When the game is over there is a comfortable heaviness in the room, like we have eaten a decadent feast. We are told the temple is open now. Time to play. Remember your yes and your no. Remember to ask permission.
I am disappointed to see that the moment we open our eyes we are sizing each other up again. Back to reality. We are at a sex party. We are not a transcendent state of collective consciousness, after all. We are not an ocean. We are regular. We are uncertain and horny.
Off to the side, I overhear a negotiation for a threesome between the conventionally attractive couple and my friend. They want to have sex with his hot pinup girlfriend, but they do not want to have sex with him. He expresses this feels dicey to him. I am proud of him for saying no. They compromise; the women will enjoy one another and the men will sit this one out. The women disappear into a nook and the men rejoin the party. We have become a high school dance. The music is playing and people are coupling up, except for a few awkward introverts on the margins.
No one notices me. Everyone is occupied, and I am nervous. I scan.
People are half-dressed to the nines but I am wearing waist high cotton granny panties and a long, white, open front cardigan with nothing underneath. I pull it around me to hide my body, wary of comparison, uncomfortable with my own changing shape.

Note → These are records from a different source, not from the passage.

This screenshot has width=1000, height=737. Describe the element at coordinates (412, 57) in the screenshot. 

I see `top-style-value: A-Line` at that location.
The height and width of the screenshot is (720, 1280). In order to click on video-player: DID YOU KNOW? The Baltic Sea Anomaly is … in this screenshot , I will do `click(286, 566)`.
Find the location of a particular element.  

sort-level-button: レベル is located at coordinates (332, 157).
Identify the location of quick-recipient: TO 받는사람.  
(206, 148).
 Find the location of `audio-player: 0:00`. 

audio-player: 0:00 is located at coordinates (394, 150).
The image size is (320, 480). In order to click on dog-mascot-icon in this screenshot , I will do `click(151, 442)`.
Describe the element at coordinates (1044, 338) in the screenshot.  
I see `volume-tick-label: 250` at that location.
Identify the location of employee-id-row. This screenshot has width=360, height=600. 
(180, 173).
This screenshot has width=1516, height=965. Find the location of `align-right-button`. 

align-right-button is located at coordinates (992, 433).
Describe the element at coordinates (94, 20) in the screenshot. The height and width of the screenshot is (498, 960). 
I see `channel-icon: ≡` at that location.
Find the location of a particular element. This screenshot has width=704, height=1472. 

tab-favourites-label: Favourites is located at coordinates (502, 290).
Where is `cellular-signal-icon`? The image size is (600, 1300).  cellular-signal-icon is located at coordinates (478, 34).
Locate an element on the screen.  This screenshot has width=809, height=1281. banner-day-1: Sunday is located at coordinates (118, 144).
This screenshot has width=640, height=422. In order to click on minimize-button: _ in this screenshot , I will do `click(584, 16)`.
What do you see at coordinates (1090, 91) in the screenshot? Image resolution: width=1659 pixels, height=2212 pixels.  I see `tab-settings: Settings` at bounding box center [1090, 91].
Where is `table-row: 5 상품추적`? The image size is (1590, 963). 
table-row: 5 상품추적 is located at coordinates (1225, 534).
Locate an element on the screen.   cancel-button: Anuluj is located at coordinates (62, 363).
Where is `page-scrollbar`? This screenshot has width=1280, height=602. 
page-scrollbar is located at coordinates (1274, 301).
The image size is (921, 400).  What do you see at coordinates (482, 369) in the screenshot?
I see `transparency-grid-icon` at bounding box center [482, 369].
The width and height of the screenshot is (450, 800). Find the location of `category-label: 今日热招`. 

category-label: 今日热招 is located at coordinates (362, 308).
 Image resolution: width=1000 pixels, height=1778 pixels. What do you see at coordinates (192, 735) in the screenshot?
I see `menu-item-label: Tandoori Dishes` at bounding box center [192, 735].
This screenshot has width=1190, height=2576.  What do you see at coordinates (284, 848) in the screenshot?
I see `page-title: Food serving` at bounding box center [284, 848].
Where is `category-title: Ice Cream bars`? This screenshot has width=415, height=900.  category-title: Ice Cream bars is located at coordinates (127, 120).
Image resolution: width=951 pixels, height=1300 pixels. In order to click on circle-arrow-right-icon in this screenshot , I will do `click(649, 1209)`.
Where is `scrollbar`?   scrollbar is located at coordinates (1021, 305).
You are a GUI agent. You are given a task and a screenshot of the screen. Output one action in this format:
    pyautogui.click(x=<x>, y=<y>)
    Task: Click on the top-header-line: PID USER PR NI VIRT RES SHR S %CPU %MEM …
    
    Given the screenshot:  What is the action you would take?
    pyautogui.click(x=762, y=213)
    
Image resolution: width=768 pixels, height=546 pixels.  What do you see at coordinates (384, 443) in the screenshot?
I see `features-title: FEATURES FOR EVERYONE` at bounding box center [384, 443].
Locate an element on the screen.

I see a honey blonde beauty in pink and black lingerie lounging on the window seat, half asleep. She looks content, relaxed. I want to sink into the comfort of her softness. I approach her quietly and kneel in front of her. “May I join you?” I ask politely. Her lashes flutter open lazily. “Not right now,” she replies, and falls back into catlike repose.
I am lost. I see two large, handsome men leaning against the wall on the floor. I am slightly disoriented by the honey blonde’s declination and I know men are unlikely to refuse me. I choose the ego boost. I strategically place myself next to them and they immediately ask if I want to be touched. I request a shoulder rub from one, and ask if I can rest my feet in the other’s lap. They oblige.
The man who rubs my shoulders is strikingly beautiful. Over six feet tall with broad shoulders, slender but muscular abs and arms, perfectly symmetrical features. His light brown hair is pulled into a low bun, and his square jawline is concealed beneath a well groomed five o’clock shadow. His eyes sparkle. He feels like a little kid, so I ask him if this is his first time at a sex party? He confirms he’s new to the scene, but that he’s attended before. I tell him I have been to sensual snuggles but never a full blown group sex event, and he is happy to be part of my deflowering. I explain I am an anthropologist, which he finds funny. I do not feel sexual chemistry with him, but he feels nice and conversation flows easily. He confesses he might be bisexual, and the temple gives him a place to explore. We bond over our late blooming queerness.
He wants to play with the sex toys, but I am not in the mood. So I watch as the two handsome men move along to more exciting corners, and indulge in my bad attitude about feeling left out, despite not wanting to participate. Time moves slowly. The sun has set. I want a drink, so I walk downstairs.
In the temple, the lights are dim and yellow. In the kitchen, the lights are bright and white. The contrast assaults me, and I adjust to the “normal party” atmosphere of the ground level. Remnants of our potluck dinner clutter the countertops, and there are sounds of laughter in the hottub on the back deck. Half open beer bottles are abandoned on the table as people pull one another by the hand back upstairs to find a mattress. The home is open concept, with vast tall ceilings and a central stone fireplace nestled by a shag rug and gray velvet sectional. I see the back of his head. The werewolf.
He is staring forlornly into the gaslit flames, looking brooding and out of place. I steal a half-drunk beer and walk over to him, surprising myself when I don’t miss a beat and exude more quick witted charm than I feel.
“Hello,” I say, placing myself next to him on the sofa and pulling my knees up to my chin, “Are you a wallflower at a sex party?”